Archive for Friday, November 5, 2004

Arafat reportedly clinging life in Paris

Some Palestinian powers shifted

November 5, 2004


— Yasser Arafat was reportedly fighting for his life Thursday at a French military hospital after losing consciousness, as anxious Palestinian officials transferred some of their 75-year-old leader's powers to Prime Minister Ahmed Qureia.

Doctors at Percy Military Training Hospital outside Paris, where Arafat was airlifted last Friday after more than two years of confinement in the West Bank, quashed a swirl of reports that he had died. But the French doctors would not say much else, and Palestinians issued conflicting reports about Arafat's condition and how close to death he was.

The confusion continued early today when an Israeli Cabinet minister said Arafat was brain dead and being kept on life support. Justice Minister Yosef Lapid was the first senior Israeli official to speak in detail about Arafat's condition. The source of his information was not immediately clear.
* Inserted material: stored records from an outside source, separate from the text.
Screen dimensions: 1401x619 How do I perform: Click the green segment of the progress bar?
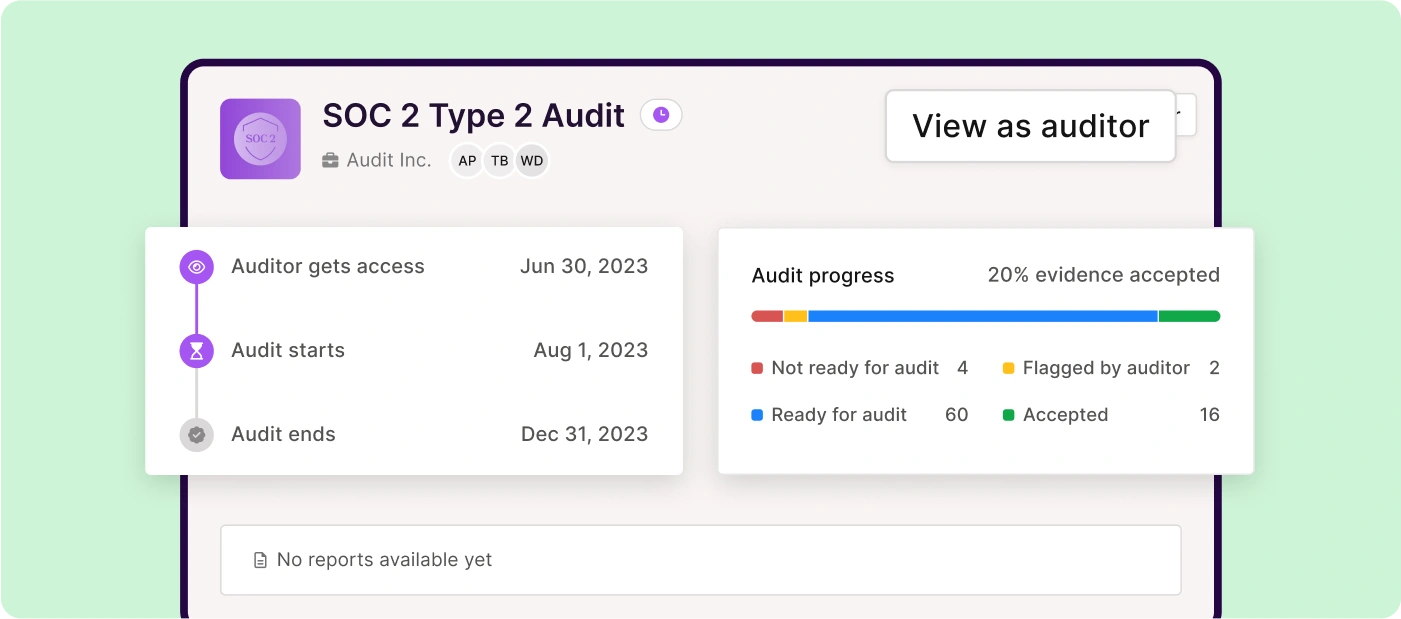(1190, 315)
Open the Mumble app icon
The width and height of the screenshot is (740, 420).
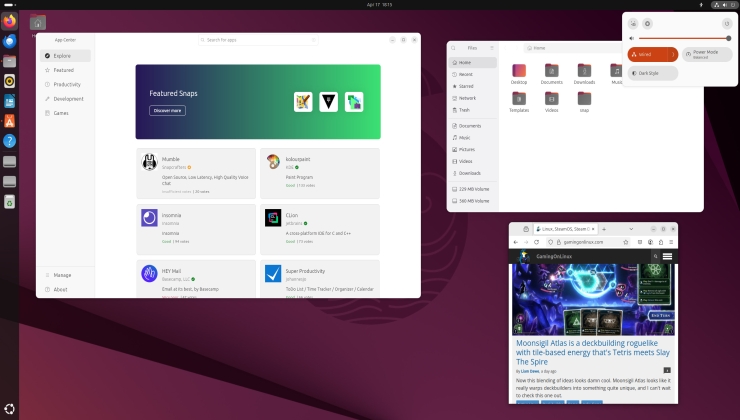coord(149,163)
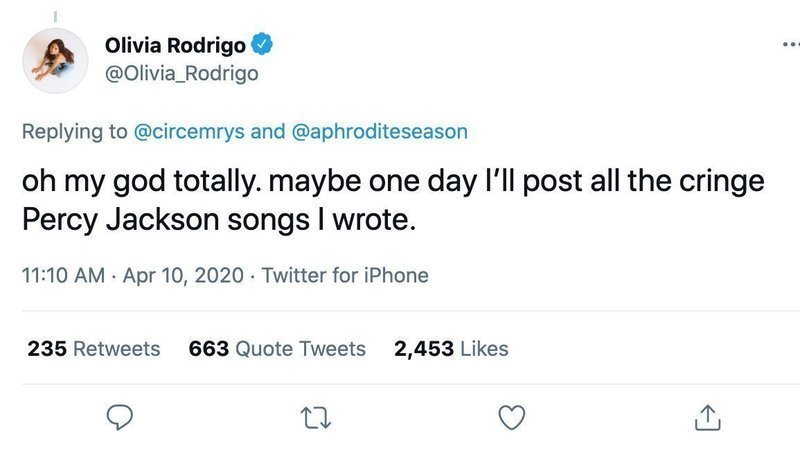Click the blue verified checkmark badge
This screenshot has height=450, width=800.
(264, 46)
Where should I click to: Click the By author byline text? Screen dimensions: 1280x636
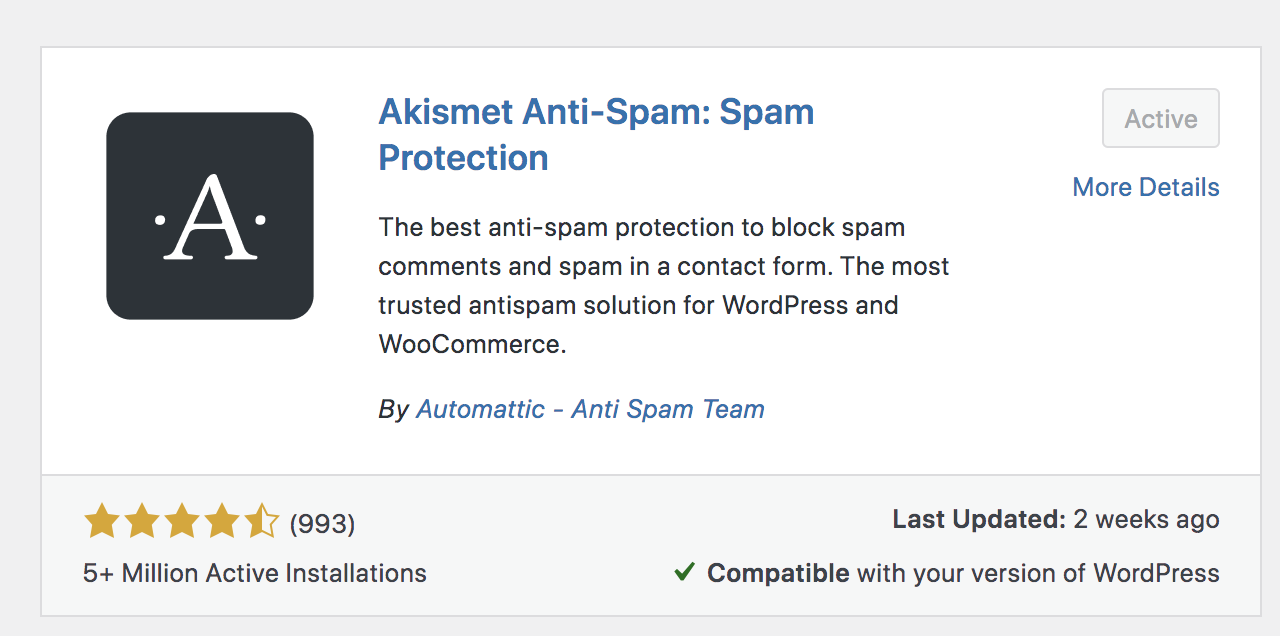coord(393,409)
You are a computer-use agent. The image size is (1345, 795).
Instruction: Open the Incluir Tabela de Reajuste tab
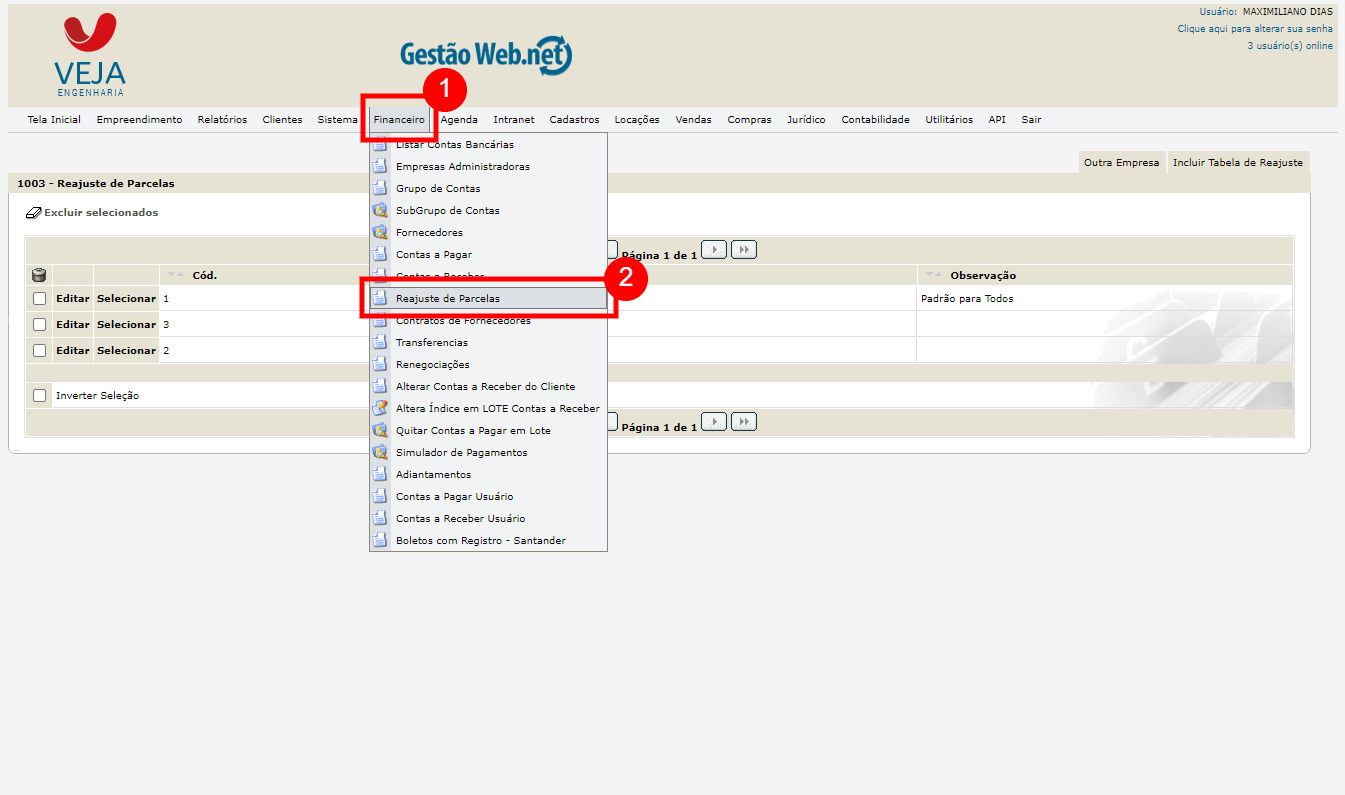click(x=1237, y=162)
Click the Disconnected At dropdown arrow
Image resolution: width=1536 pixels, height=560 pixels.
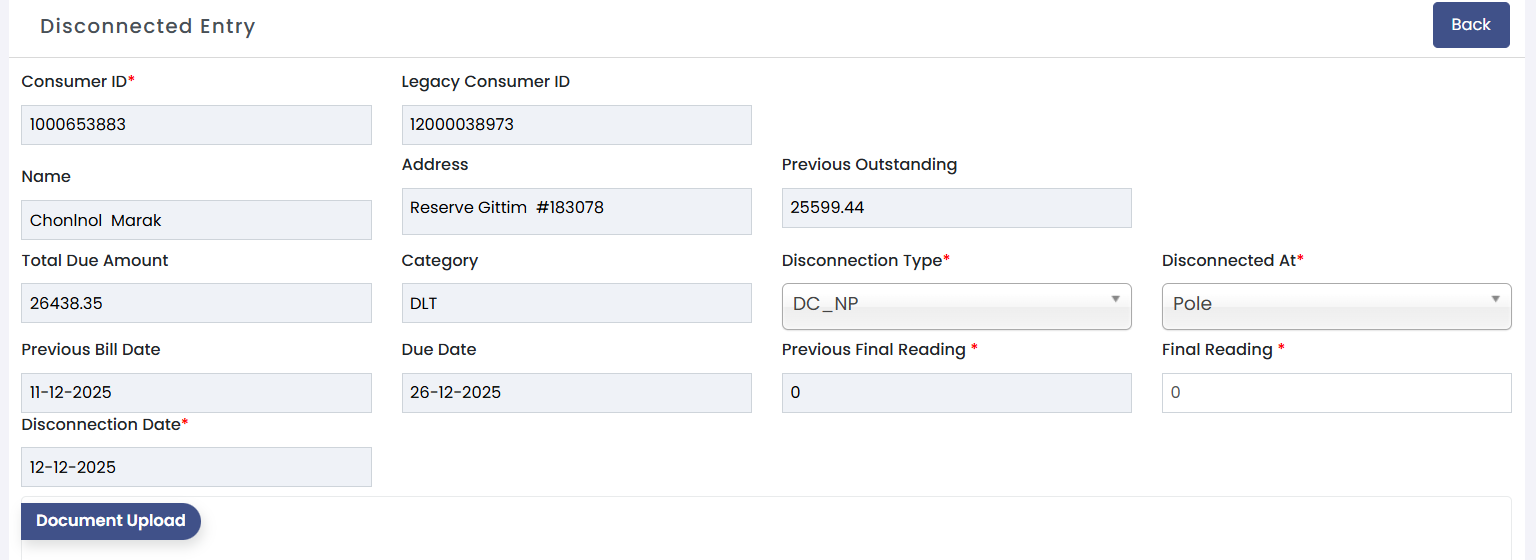tap(1495, 299)
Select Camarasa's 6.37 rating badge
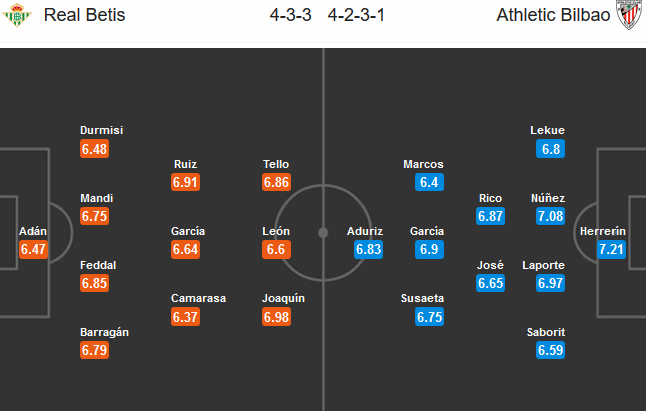The width and height of the screenshot is (646, 411). tap(184, 317)

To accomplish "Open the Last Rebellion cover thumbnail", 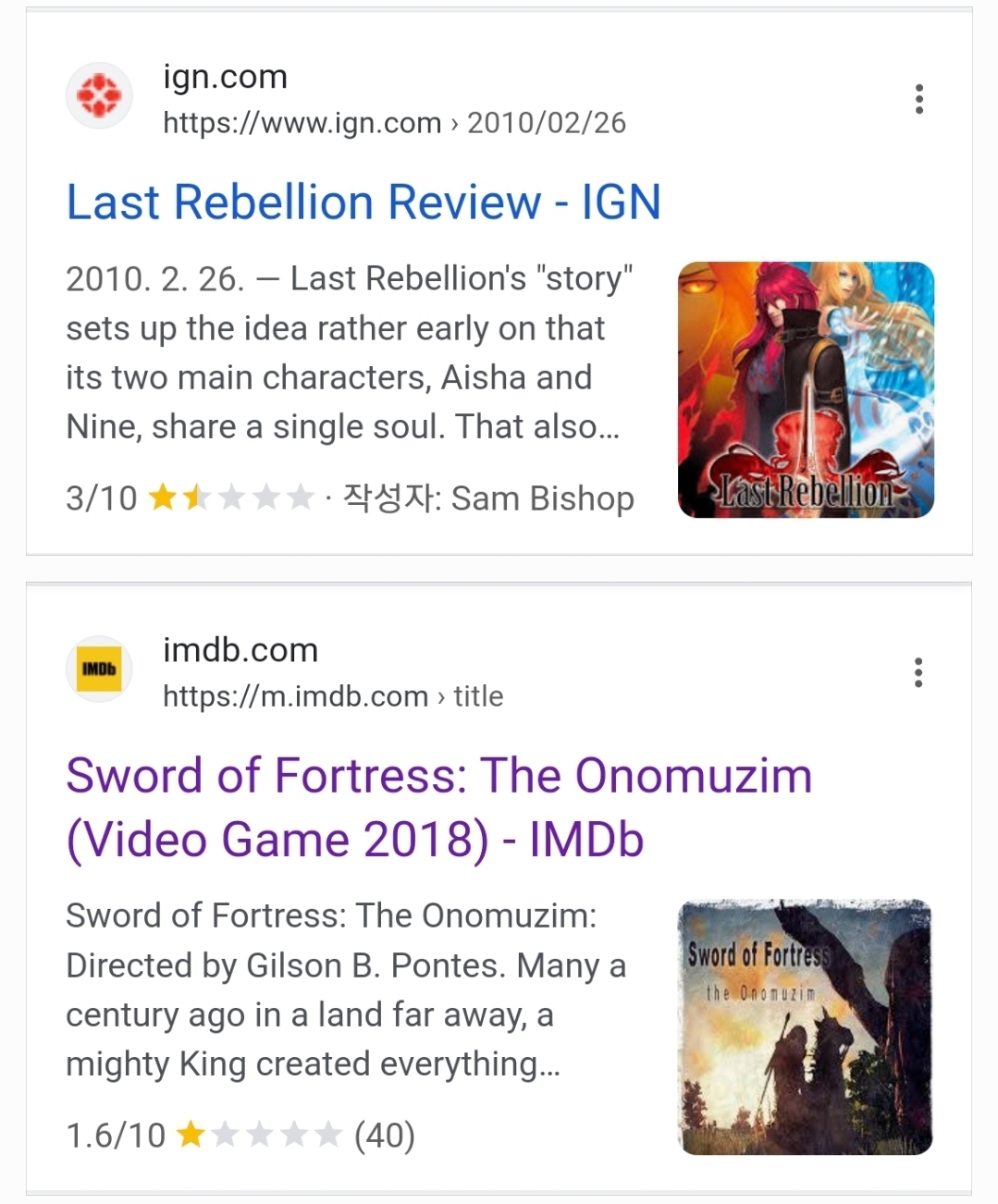I will (x=806, y=389).
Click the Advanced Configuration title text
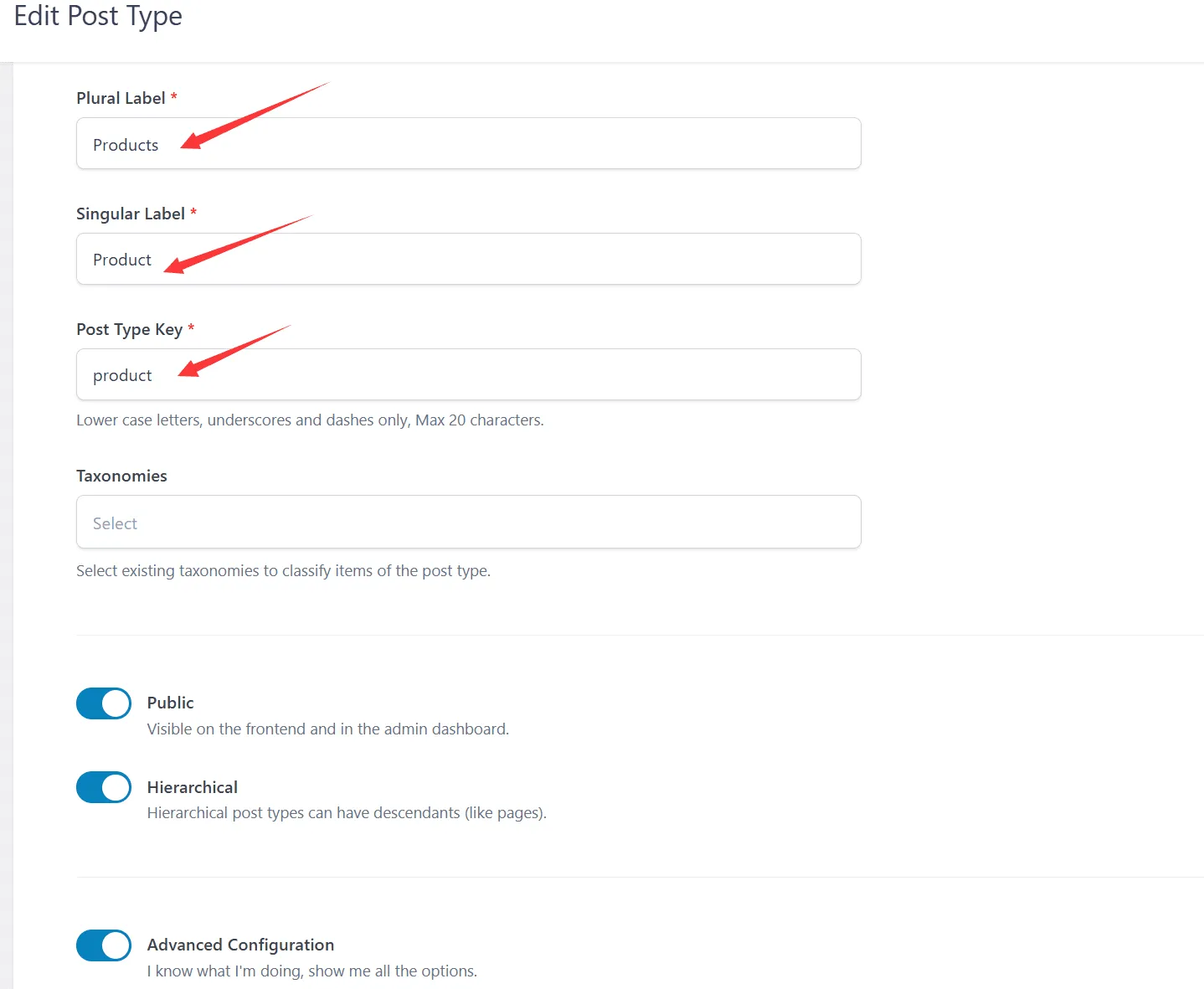 (x=240, y=945)
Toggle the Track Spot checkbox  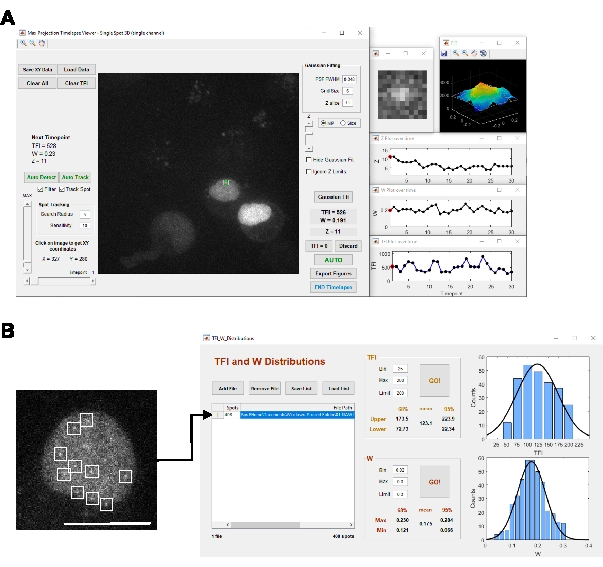pyautogui.click(x=62, y=188)
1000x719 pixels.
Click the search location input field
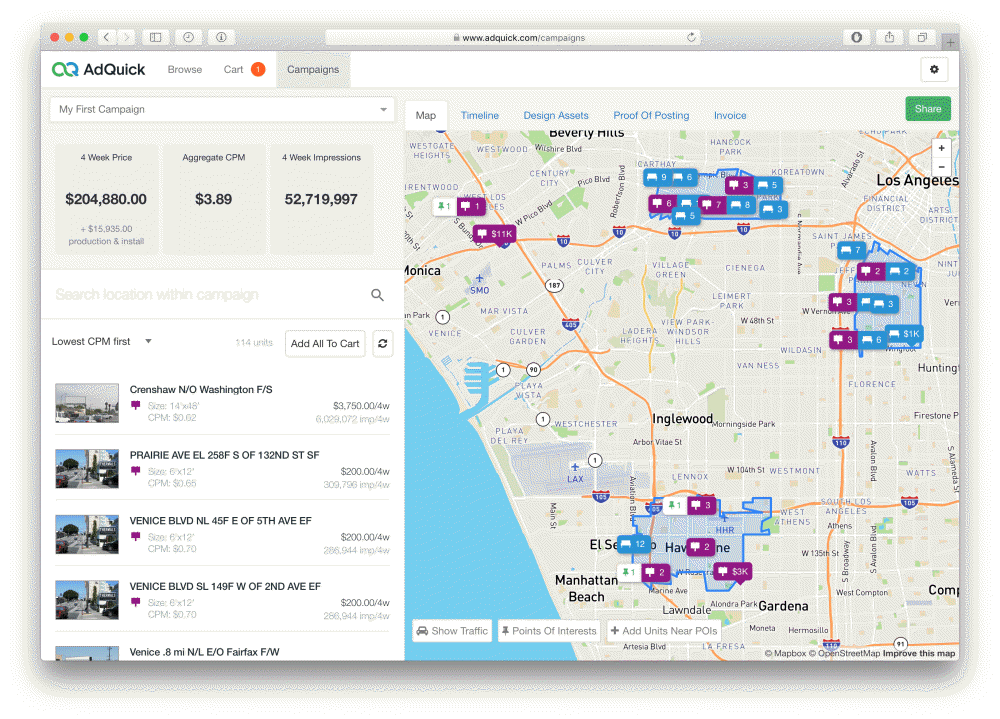tap(205, 295)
"It is clear now that he is brain dead, clinically dead, and they are keeping him alive artificially. They will need to decide when to stop it," Lapid said on Israel TV's Channel Two.

Outside the hospital, some 50 well-wishers held a vigil late into the evening. Some held candles, others portraits of Arafat. A large Palestinian flag hung from the hospital's outer wall.

"It tears your heart up," said Mahmod Nimr, a 36-year-old unemployed Palestinian. "I can't see someone taking his place."

In an emergency meeting in the West Bank town of Ramallah, the PLO executive committee empowered Qureia to deal with urgent administrative and financial matters in Arafat's absence, said committee member Qais Abdel Karim. Qureia also will meet with security chiefs in the Gaza Strip today to ensure that no internal conflict erupts in the volatile area at a time of uncertainty, a Palestinian official said.

A prolonged Arafat incapacitation -- or death -- could have profound impact on the Middle East. There are fears of unrest among Palestinian factions, which Arafat, viewed as a national symbol by even some who opposed him, was largely able to prevent. Furthermore, chaos in the West Bank and Gaza could make any cooperation with Israel even more difficult.

On the other hand, Israel and the United States have in recent years shunned Arafat as a terrorist and an obstacle to peace, and his replacement by a new leadership could open the door to renewed peace talks.